EXERCISE DATA:
====
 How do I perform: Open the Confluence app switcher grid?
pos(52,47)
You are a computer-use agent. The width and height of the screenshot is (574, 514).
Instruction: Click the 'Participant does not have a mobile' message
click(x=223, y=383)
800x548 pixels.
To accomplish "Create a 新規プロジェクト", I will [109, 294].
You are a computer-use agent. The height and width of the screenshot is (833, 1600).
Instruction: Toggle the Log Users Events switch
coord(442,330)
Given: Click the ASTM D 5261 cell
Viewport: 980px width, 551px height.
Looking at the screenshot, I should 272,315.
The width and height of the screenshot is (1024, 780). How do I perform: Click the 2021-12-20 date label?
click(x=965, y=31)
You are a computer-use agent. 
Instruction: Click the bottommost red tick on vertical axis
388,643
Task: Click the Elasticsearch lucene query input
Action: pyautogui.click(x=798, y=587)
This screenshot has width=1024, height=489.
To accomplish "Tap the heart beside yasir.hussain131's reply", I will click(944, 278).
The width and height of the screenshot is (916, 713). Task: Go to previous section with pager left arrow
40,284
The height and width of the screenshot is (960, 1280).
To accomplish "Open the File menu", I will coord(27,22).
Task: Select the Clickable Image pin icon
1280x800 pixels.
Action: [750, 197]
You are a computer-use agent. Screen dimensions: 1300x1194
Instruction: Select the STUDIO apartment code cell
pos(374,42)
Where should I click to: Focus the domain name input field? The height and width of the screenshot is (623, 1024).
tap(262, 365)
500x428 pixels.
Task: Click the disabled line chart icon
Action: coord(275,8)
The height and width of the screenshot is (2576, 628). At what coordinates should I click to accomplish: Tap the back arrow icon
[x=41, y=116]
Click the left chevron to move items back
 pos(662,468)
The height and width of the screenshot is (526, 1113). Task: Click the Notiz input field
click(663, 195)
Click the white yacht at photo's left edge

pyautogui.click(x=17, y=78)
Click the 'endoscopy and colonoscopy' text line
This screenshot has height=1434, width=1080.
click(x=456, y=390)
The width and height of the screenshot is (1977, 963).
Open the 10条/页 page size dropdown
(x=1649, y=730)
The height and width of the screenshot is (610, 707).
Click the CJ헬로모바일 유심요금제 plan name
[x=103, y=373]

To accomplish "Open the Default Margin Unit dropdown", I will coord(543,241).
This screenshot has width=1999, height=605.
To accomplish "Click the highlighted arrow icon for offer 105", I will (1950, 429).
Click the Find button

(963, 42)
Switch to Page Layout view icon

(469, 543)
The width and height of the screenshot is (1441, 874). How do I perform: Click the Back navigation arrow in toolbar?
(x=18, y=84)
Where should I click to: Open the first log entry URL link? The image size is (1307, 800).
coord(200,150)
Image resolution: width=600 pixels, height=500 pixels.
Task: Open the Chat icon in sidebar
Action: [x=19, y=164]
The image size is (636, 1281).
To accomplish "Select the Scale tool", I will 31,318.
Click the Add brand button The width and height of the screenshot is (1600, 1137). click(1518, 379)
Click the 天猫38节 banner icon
====
TASK DIRECTIONS: Restating all of the data exactly is the whole task.

SOLUTION FOR THIS EXERCISE:
 How do I perform: Open the Confluence app switcher grid?
pos(52,47)
You are a computer-use agent. The width and height of the screenshot is (574, 514).
Instruction: Click the 'Participant does not have a mobile' message
click(x=223, y=383)
800x548 pixels.
To accomplish "Create a 新規プロジェクト", I will [109, 294].
You are a computer-use agent. The height and width of the screenshot is (833, 1600).
Instruction: Toggle the Log Users Events switch
coord(442,330)
Given: Click the ASTM D 5261 cell
Viewport: 980px width, 551px height.
Looking at the screenshot, I should 272,315.
The width and height of the screenshot is (1024, 780). How do I perform: Click the 2021-12-20 date label?
click(x=965, y=31)
You are a computer-use agent. 
Instruction: Click the bottommost red tick on vertical axis
388,643
Task: Click the Elasticsearch lucene query input
Action: pyautogui.click(x=798, y=587)
This screenshot has width=1024, height=489.
To accomplish "Tap the heart beside yasir.hussain131's reply", I will click(944, 278).
The width and height of the screenshot is (916, 713). Task: Go to previous section with pager left arrow
40,284
The height and width of the screenshot is (960, 1280).
To accomplish "Open the File menu", I will coord(27,22).
Task: Select the Clickable Image pin icon
1280x800 pixels.
Action: [750, 197]
You are a computer-use agent. Screen dimensions: 1300x1194
Instruction: Select the STUDIO apartment code cell
pos(374,42)
Where should I click to: Focus the domain name input field? The height and width of the screenshot is (623, 1024).
tap(262, 365)
500x428 pixels.
Task: Click the disabled line chart icon
Action: coord(275,8)
The height and width of the screenshot is (2576, 628). At what coordinates should I click to accomplish: Tap the back arrow icon
[x=41, y=116]
Click the left chevron to move items back
 pos(662,468)
The height and width of the screenshot is (526, 1113). Task: Click the Notiz input field
click(663, 195)
Click the white yacht at photo's left edge

pyautogui.click(x=17, y=78)
Click the 'endoscopy and colonoscopy' text line
This screenshot has height=1434, width=1080.
click(x=456, y=390)
The width and height of the screenshot is (1977, 963).
Open the 10条/页 page size dropdown
(x=1649, y=730)
The height and width of the screenshot is (610, 707).
Click the CJ헬로모바일 유심요금제 plan name
[x=103, y=373]

To accomplish "Open the Default Margin Unit dropdown", I will coord(543,241).
This screenshot has width=1999, height=605.
To accomplish "Click the highlighted arrow icon for offer 105", I will (1950, 429).
Click the Find button

(963, 42)
Switch to Page Layout view icon

(469, 543)
The width and height of the screenshot is (1441, 874). How do I perform: Click the Back navigation arrow in toolbar?
(x=18, y=84)
Where should I click to: Open the first log entry URL link? The image size is (1307, 800).
coord(200,150)
Image resolution: width=600 pixels, height=500 pixels.
Task: Open the Chat icon in sidebar
Action: [x=19, y=164]
The image size is (636, 1281).
To accomplish "Select the Scale tool", I will 31,318.
Click the Add brand button The width and height of the screenshot is (1600, 1137). click(1518, 379)
Click the 天猫38节 banner icon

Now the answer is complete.